Creo que se está aplicando la doctrina del shock también aquí. Se ha aprovechado la digitalización y la semipresencialidad del año pasado para incrementar mucho el peso de las tecnologías en la educación. Amazon, Apple y otras grandes empresas están metiendo la mano hasta el fondo en el ámbito educativo. Por otro lado, hemos sido conscientes de que la reducción de las ratios cambiaba brutalmente la educación, es decir, vimos cómo un grupo pequeño es un grupo humano, cercano, con lo que te puedes vincular. Ahí está la demanda de reducir las ratios, aunque la nueva ley educativa no lo contemple. Pienso también que el profesorado ha sido consciente de las dificultades concretas del alumnado, de los problemas de acceder no solo a un ordenador, sino también a una casa caliente, a unas condiciones de tranquilidad para estar en una habitación. Ha sido consciente del alumnado como personas, con una vida material, y esto es algo que veo como una ganancia.

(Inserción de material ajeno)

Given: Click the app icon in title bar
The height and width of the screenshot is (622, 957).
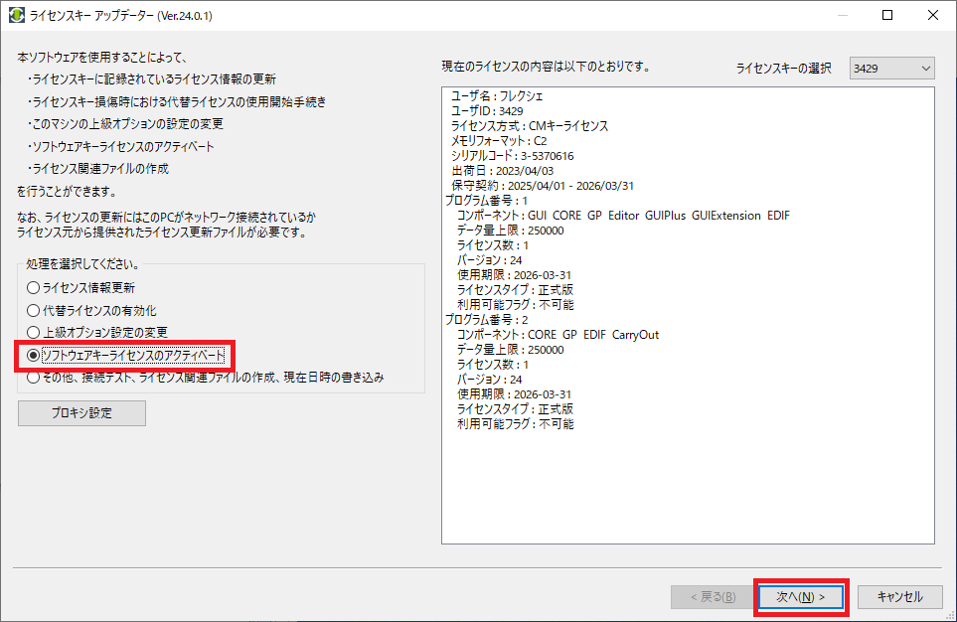Looking at the screenshot, I should tap(17, 16).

Los medios de comunicación han descrito estos meses a la juventud como egoísta e insolidaria. En el dilema de Matrix, al que has hecho referencia en algunos textos, ¿qué ha escogido la juventud: ignorancia o conocimiento?

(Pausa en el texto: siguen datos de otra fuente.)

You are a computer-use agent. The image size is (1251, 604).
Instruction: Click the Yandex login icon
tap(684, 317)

La gente joven elige saber. Obviamente, cuando tienes 15 o 20 años, tienes ilusión por el disfrute, por la gente, por la relación, y eso me parece profundamente saludable. Sin embargo, me parece que la gente joven es consciente de manera mucho más clara que las personas adultas de que estamos ante una realidad oscura. A veces las personas adultas miramos para otro lado, al menos de manera intermitente. Hablo también de gente joven de familias que podríamos considerar poco concienciadas, quizás con menor acceso a determinada información. Hace poco pregunté en una clase de FP básica cómo veían su futuro y me dijeron claramente que esto va a ir a peor. Puede que no tengan un conocimiento concreto de cuáles son los elementos que hacen que vaya a ir a peor, ni, sobre todo, de cómo podemos hacer para que no se vaya a peor, pero lo saben. Tenemos mucha responsabilidad desde la educación: tenemos que contar qué está pasando de verdad, señalar responsables. Se nos impone una mirada individualista como propuesta de sostenibilidad, como, por ejemplo, si reciclamos o no los botes, cuando es una patraña.

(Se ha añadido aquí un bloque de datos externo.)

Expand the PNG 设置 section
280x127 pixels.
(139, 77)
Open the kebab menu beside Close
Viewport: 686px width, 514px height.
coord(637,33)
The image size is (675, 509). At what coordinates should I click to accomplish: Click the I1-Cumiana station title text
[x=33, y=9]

¿Cómo imaginas una escuela en la que los principios ecofeministas sean la base?

Imagino algo así como unos “centros sociales educativos”. La escuela, ahora mismo, está ocupándose del conocimiento, pero también se construyen cosas, se hacen propuestas para los barrios, por ejemplo. A esto hay que añadir otra función esencial, que es atender las vidas de las personas que llegan a veces con carencias importantes de partida, como carencias nutricionales, problemas de vivienda u otros recursos básicos. Se podría construir una escuela más integral, con una comunidad, un equipo que atienda a la construcción cultural y dé herramientas prácticas. Creo que una escuela deseable es una escuela que nos ayude a hacer una lectura contrahegemónica del mundo, que nos desmonte todas las mentiras que nos han contado y que nos enseñe a repartir y a enfrentar a los abusones, a los malos, tanto a los próximos como a los que están por arriba, a cuidarnos y a ayudarnos mutuamente, que nos enseñe a hacer cosas para vivir de verdad. En la educación secundaria la fragmentación es un gran problema, porque se requiere una coordinación mucho mayor, quizás en primaria es más sencillo lanzar propuestas integrales. Pero también es cierto que dentro del aula el profesorado tiene un espacio de libertad que es real. Desde Ecologistas en Acción estamos intentando incorporar contenidos ecosociales a los currículos y en los decretos de enseñanzas básicas, porque creemos que en el momento en el que hay un currículo que nombra ciertas cosas, hay más profesorado que va a actuar. Hace falta que al profesorado le cale la necesidad de una educación ecofeminista, que cuide también a las personas y que hable en plural, algo que para mí es una de las grandes carencias de este sistema educativo. Se habla de objetivos individuales, pero no de comunidad educativa, de grupo, de necesidades colectivas.